** SELECTED TEXT follows **

Why Only Optometrists Can Properly Diagnose and Treat Functional Vision Problems
If you’re exploring vision therapy for your child—or even for yourself—you may be wondering:
“Can an occupational therapist do vision therapy?”
“Does my ophthalmologist offer it?”
“Who’s really qualified to diagnose and treat visual dysfunctions?”
The only professional trained, licensed, and legally authorized to diagnose visual dysfunctions and provide vision therapy is an optometrist, specifically, a doctor with advanced training in behavioral and developmental vision care.
Vision therapy is not just eye exercises. It’s not general sensory integration. And it’s definitely not something you can learn from a weekend workshop.
Vision therapy is a doctor-supervised, individualized program that retrains the brain and eyes to work together more efficiently. It targets specific visual deficits like:
Eye teaming (binocularity)

** End of SELECTED TEXT **
** AVAILABLE DATA follows **

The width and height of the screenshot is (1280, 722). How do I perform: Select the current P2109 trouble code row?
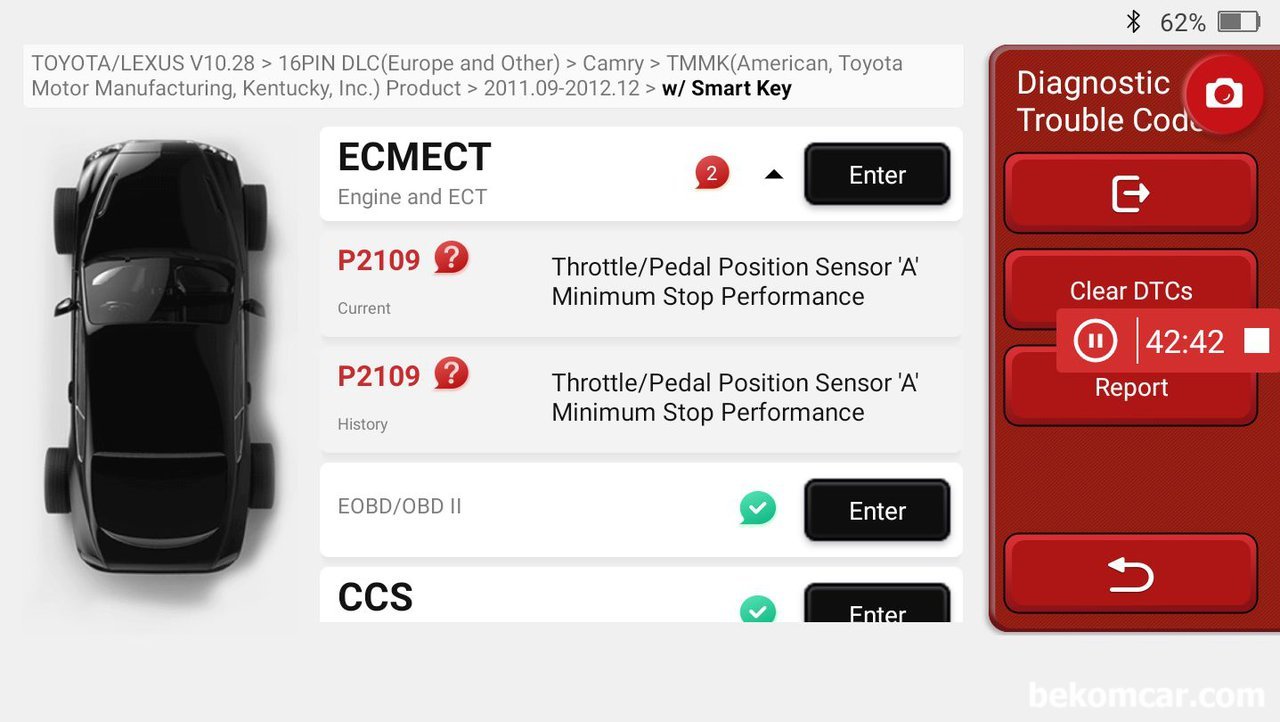[640, 283]
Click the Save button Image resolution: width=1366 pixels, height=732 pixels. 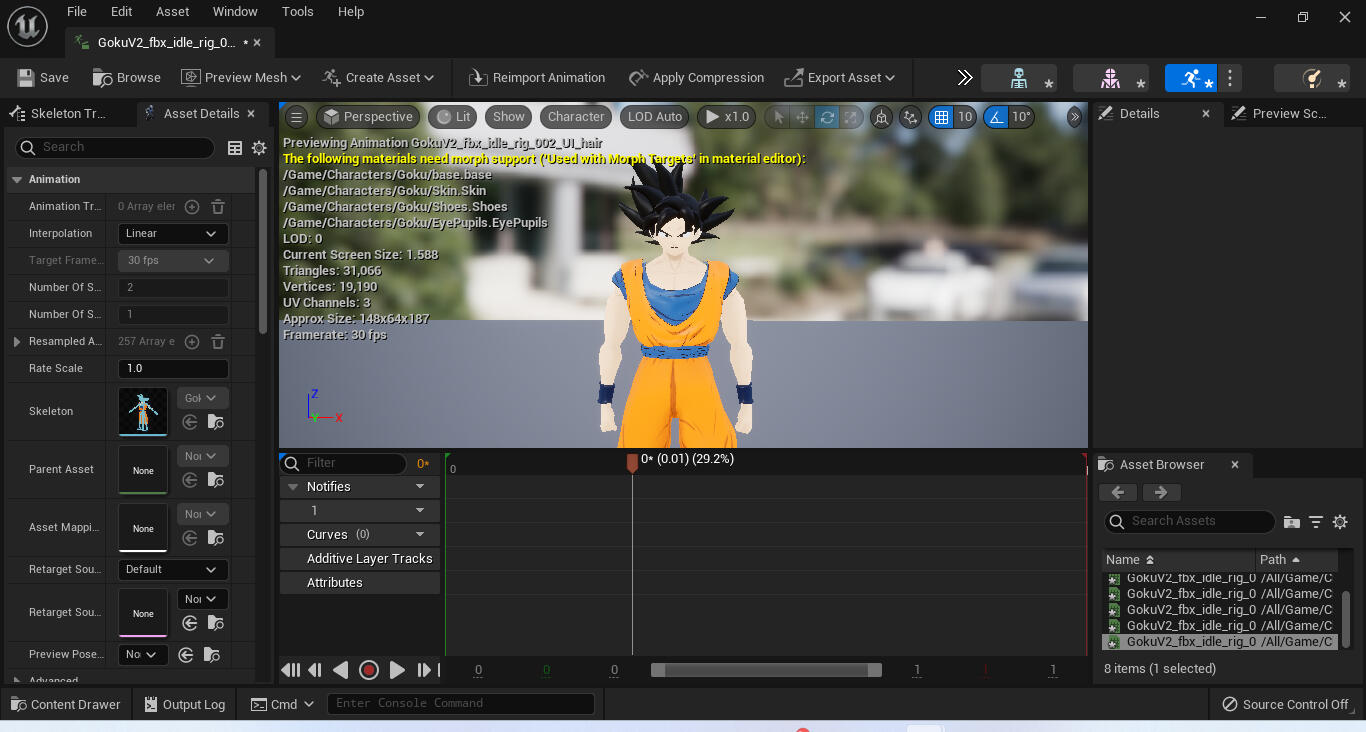point(43,77)
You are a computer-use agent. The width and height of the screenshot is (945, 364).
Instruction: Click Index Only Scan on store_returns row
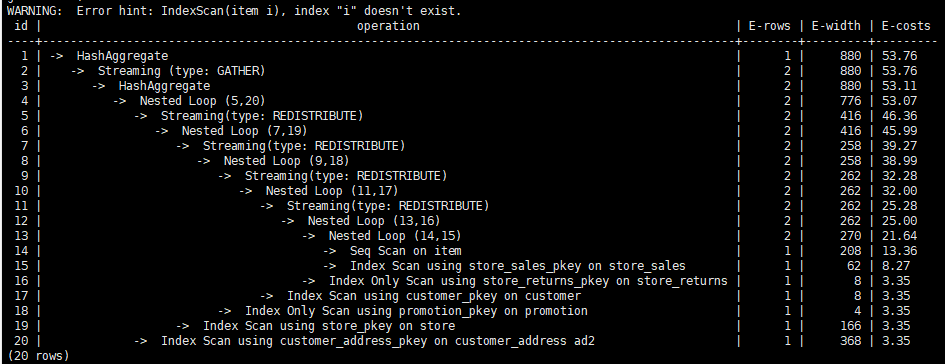pos(472,281)
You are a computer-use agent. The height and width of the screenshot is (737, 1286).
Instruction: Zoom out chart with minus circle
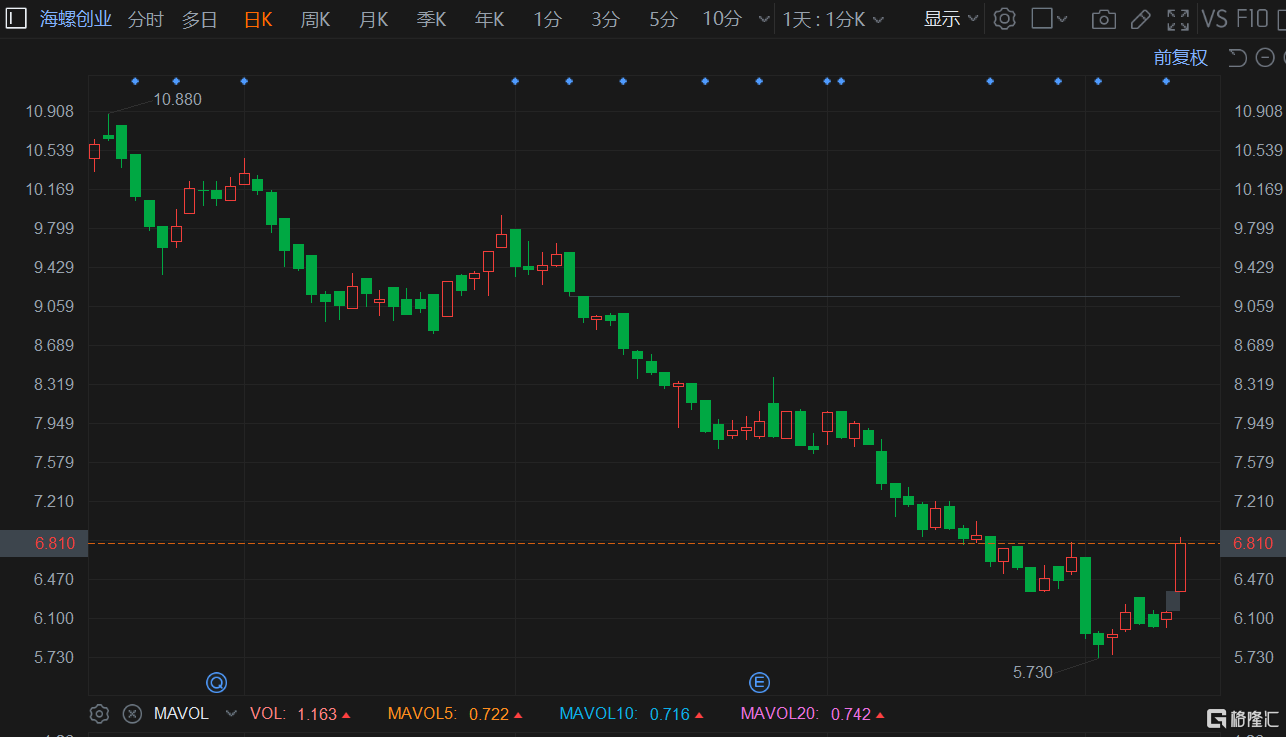tap(1264, 57)
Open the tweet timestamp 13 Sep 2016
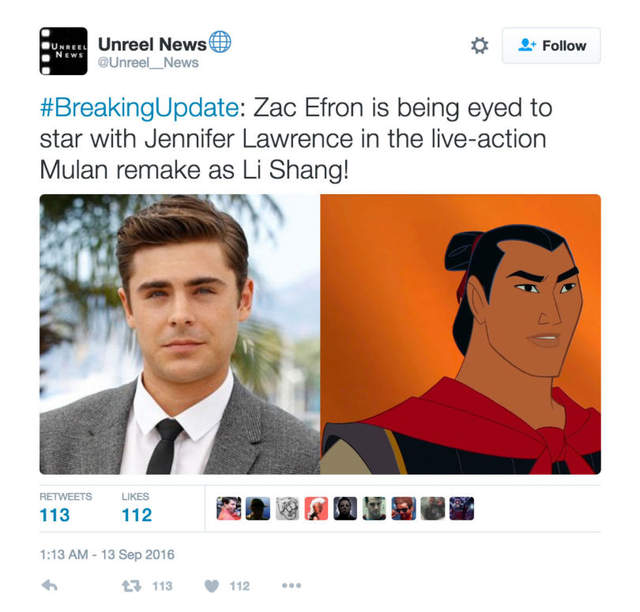640x612 pixels. (x=107, y=554)
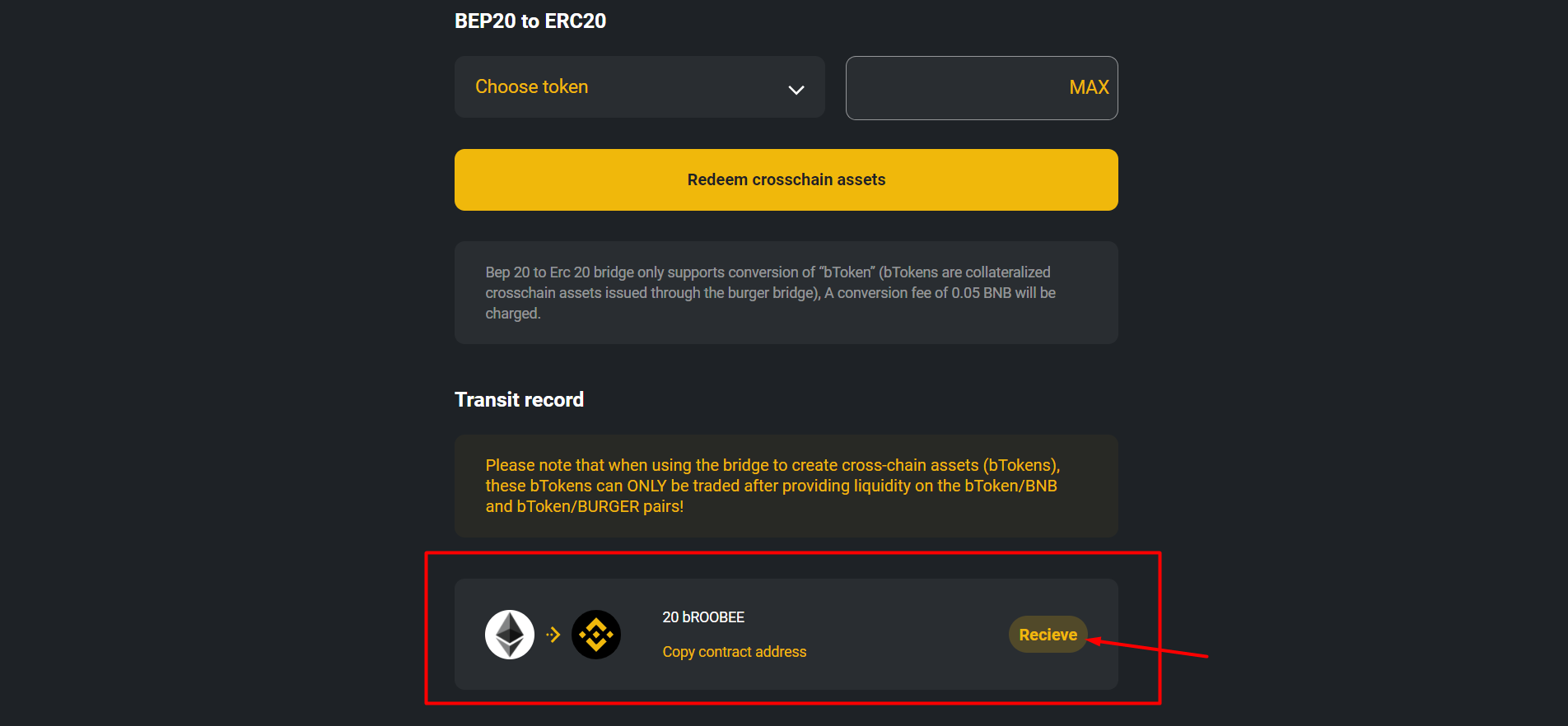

** End of AVAILABLE DATA **

■ **EXERCISE**: Continue the piece on why optometrists are the professionals qualified to diagnose and treat functional vision problems, picking up right after its last line, "Eye teaming (binocularity)".

■ **RESULT**:
Tracking and saccadic movement
Accommodation (eye focusing)
Visual processing
Visual-motor integration
And critically, it often involves the prescription use of lenses and prisms—which are medical tools that can only be used by licensed optometrists or ophthalmologists.
Occupational therapists (OTs) are valuable professionals who support many aspects of development, but when it comes to vision, there are serious limitations:
No formal training in optics or visual development
Cannot diagnose refractive errors or binocular vision dysfunctions
Cannot prescribe or use therapeutic lenses or prisms
Cannot rule out medical eye conditions like retinal or neurological problems
Cannot legally manage functional vision cases as primary providers
Some OTs offer “vision-like” activities, but these are not vision therapy in the clinical sense—and they can mislead families into thinking they’ve addressed the root visual issue, when they haven’t.
In fact, delaying proper care from an optometrist can mean a child continues to struggle unnecessarily.
It’s a fair question—ophthalmologists are doctors too, right? Yes. But they are medical and surgical eye doctors. Their training is focused on:
Diagnosing and treating eye diseases
Performing surgeries (e.g., cataracts, retinal repair, glaucoma)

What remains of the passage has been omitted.